A series of events in early January, which reflected a lack of preparedness on the buyers side, exposed the fact that how vulnerable spot LNG importers are. During the crisis phase, LNG supply was at a critically low level in Asia Pacific region also because some of the liquefaction projects in Malaysia and Australia region were on maintenance shutdown, leaving only the Atlantic region available with free volumes. But again, sudden spike in demand made shipping difficult for the Atlantic cargoes to reach to its Asian buyers.
Some of the deals made during Jan first week, had prices transacted as high as around $13 to $14 among the Indian buyers. The state owned refining major Indian Oil Corp (IOC) had come across a discovered price of $17.5 for a late Jan delivery cargo.
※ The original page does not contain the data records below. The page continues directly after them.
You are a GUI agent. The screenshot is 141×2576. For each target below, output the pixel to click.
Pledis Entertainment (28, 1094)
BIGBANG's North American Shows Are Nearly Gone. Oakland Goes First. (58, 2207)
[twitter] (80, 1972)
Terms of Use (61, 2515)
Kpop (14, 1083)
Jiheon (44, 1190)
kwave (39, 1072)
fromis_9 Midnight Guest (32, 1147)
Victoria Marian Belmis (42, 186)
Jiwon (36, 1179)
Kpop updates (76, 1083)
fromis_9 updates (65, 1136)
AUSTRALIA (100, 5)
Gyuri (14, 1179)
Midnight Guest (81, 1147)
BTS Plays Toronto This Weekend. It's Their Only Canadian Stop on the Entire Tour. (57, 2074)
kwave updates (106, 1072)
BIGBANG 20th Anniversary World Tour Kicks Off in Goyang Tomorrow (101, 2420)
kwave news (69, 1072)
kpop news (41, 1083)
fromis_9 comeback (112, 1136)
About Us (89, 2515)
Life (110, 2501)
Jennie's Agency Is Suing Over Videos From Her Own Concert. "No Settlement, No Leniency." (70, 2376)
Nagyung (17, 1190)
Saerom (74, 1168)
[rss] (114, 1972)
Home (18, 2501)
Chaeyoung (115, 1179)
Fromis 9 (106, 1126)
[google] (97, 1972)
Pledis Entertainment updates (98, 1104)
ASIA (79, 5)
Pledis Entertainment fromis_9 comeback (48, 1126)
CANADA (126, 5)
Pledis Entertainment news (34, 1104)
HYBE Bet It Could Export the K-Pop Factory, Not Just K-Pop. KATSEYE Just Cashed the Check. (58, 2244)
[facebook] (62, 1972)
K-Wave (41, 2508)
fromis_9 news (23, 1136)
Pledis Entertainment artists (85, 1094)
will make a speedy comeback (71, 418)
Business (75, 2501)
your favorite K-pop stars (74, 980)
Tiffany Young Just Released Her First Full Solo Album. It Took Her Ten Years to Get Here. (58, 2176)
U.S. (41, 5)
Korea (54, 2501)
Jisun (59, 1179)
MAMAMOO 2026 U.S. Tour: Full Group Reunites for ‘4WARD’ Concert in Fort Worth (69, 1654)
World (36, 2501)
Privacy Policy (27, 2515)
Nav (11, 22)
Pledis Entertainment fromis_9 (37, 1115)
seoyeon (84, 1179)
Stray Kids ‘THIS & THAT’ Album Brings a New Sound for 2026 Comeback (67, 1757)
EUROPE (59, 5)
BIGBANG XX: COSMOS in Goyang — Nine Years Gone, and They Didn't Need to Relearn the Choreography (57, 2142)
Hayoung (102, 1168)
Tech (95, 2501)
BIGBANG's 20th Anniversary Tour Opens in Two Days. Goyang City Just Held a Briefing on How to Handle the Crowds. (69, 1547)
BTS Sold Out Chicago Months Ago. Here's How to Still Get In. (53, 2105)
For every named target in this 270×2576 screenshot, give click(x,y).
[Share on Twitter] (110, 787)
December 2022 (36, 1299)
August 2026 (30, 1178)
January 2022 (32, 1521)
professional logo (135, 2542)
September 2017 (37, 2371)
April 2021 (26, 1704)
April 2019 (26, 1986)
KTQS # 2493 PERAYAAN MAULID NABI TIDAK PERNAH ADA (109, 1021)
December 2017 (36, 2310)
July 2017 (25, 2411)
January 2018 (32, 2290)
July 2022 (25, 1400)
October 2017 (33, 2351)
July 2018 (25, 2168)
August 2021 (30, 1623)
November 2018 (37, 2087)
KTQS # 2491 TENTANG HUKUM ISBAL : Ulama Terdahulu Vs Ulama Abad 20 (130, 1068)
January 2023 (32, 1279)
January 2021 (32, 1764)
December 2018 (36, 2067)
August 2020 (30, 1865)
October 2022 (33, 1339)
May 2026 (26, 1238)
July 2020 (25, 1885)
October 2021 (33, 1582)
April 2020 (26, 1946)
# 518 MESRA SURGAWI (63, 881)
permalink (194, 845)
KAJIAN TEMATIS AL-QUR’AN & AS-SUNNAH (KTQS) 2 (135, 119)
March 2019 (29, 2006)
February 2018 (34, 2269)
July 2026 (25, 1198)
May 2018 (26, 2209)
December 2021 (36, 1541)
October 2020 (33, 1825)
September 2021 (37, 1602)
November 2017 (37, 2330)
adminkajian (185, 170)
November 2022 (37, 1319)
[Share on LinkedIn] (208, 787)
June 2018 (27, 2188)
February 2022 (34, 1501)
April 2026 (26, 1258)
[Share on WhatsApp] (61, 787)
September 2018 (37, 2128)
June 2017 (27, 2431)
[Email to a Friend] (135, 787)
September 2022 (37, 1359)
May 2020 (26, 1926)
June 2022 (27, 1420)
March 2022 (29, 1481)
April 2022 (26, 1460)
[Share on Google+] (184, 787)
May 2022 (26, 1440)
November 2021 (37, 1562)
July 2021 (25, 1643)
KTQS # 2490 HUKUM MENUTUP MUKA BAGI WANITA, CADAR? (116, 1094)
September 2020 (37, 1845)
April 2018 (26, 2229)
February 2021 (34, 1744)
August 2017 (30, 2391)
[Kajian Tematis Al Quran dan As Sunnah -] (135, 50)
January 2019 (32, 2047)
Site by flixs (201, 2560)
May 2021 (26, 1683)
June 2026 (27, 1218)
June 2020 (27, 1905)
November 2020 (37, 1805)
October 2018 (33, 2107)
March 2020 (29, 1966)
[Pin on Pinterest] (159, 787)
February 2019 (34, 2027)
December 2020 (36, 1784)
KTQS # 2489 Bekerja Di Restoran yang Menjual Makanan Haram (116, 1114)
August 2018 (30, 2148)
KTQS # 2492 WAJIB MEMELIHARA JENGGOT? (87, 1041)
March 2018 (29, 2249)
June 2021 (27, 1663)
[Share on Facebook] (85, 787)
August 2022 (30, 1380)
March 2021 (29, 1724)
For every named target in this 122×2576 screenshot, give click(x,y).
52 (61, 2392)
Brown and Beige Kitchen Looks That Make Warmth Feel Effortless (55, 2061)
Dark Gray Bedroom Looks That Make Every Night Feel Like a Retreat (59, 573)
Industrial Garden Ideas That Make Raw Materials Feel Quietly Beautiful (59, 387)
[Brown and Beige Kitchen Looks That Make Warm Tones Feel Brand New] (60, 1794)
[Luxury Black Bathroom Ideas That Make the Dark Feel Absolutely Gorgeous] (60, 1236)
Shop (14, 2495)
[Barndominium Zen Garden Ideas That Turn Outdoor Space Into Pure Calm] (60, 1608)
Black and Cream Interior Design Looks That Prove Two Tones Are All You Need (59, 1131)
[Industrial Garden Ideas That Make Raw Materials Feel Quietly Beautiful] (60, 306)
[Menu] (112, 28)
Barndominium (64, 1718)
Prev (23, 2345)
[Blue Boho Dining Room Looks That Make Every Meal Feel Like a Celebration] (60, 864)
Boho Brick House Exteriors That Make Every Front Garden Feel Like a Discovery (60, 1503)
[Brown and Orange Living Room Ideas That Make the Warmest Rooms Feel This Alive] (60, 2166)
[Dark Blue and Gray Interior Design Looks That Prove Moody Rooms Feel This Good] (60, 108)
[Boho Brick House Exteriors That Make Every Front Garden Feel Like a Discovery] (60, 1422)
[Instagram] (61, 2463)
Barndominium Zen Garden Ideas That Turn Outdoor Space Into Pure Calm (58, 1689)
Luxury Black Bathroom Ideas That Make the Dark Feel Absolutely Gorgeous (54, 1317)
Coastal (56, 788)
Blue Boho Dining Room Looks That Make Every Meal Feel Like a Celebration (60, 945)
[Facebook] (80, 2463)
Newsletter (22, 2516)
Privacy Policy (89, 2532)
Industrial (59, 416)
At one point, in early January, IOC along with other Indian LNG buyers dealing in petrochemicals, crude oil refining and bulk industries had considered, switching to alternate fuel like FO, replacing expensive LNG. Among bulk consumers like ArcelorMittal Nippon Steel India had to cut down its LNG procurement for January and February for its captive gas fired power plant and 10mil mt/year steel manufacturing plant at Hazira in Western India and switched to power supplied by the state owned power companies. According to sources, ArcelorMittal Nippon Steel India had to cut down its RLNG consumption from around 5.5mil cubic meters per day (mcmd) to 3.5mcmd for power generation.
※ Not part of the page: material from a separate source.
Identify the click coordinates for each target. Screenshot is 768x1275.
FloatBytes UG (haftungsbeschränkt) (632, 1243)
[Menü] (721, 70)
Among refiners and petrochemical major, Reliance Industries (RIL) had cancelled two to three cargoes scheduled for January delivery window, due to increased spot prices. RIL had switched to alternate fuel and increase use of petcoke in its Jamnagar based integrated refining and petrochemical unit. Going by the market rumours, RIL had not expressed interest in buying spot LNG even for Feb delivery window despite corrections in spot prices.
In fact, close to 12 to 15 spot cargoes had been cancelled for delivery from Jan first week through second half of Feb due to spot LNG market volatility. State owned Gujarat State Petroleum Corp (GSPC) and IOC believed to have cancelled three cargoes each for Jan delivery whereas Bharat Petroleum Corp (BPCL) had cancelled two cargoes and RIL had one cargo cancelled for Jan delivery window.  
  Very interestingly, caught unprepared, sellers too had little idea about the direction the market was heading. As early as middle of December, some traders had offered spot cargo in mid $7 for the mid Jan delivery window to some of the Indian buyers.
Sudden and unprecedented spike in spot prices had also defaulted a few LNG traders. Sources said, traders kept giving excuses like troubles with the Australian and the Asian liquefaction projects for some time but eventually defaulted. Among suppliers SOCAR, ENI and Emirates National Oil Company (ENOC) had apparently defaulted in their commitment to Pakistan LNG Ltd for February cargoes. Later on, PLL had closed a prompt buy tender on Jan 22 and awarded it on Jan 26 for three March delivery cargoes. Out of three cargoes two went to ENI at an average of 13.62% of Brent crude prices for the second and the third week of March delivery windows and one to Qatar Petroleum at 12.73% of Brent for the fourth week of March window. All three were significantly lower compared to previous buy tender closed by PLL for March window and scrapped subsequently.
A series of events, unfolded in early January was a lesson, learned hard way for the LNG buyers, suppliers and traders across the board and interestingly, there was nothing much either side could do about it.